Now I just need to boot into enhanced and see.

----------

## msalerno

It works!!!!  The dom comes up as sdc, but i'll play with the BIOS to see if I can change that.  So now the question is...  How do we get this upstream?  I know lots of people who will be very happy once I link this thread.

Can't quite figure out how to get sdc to be sda no matter what bios settings I change.  Grub sees it has hd2 in enhanced mode.  I went with ext labels in my fstab for now.  A topic for another thread.

----------

## roarinelk

 *msalerno wrote:*   

> It works!!!!  ... So now the question is...  How do we get this upstream?
> 
> 

 

I can tell you right now that these kind of patches will never be accepted upstream.

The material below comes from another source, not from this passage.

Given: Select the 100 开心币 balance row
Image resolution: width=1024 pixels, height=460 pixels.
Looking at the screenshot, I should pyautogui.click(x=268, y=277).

As it is the patch is far too generic, unconditionally enabling the pata device

on (almost) every ICH7.

The correct way to solve this is to bug the BIOS people to fix this. Usually there's

a reason why certain features are disabled, though.

 *Quote:*   

> 
> 
> Can't quite figure out how to get sdc to be sda no matter what bios settings I change.  Grub sees it has hd2 in enhanced mode.  I went with ext labels in my fstab for now.  A topic for another thread.

 

Which disks get assigned to sda/sdb?  It may simply be a driver probe order issue

(make the other disk controller drivers modules), or the DOM is wired to the

secondary IDE channel, in which case the sdc won't go away unless you disconnect

the disks on the primary channel.

----------

## RottenMutt

hi, i'm in the same boat as the poster, but running fedora 13, kernel 2.6.34.7-56 x86_64, can i use this same patch???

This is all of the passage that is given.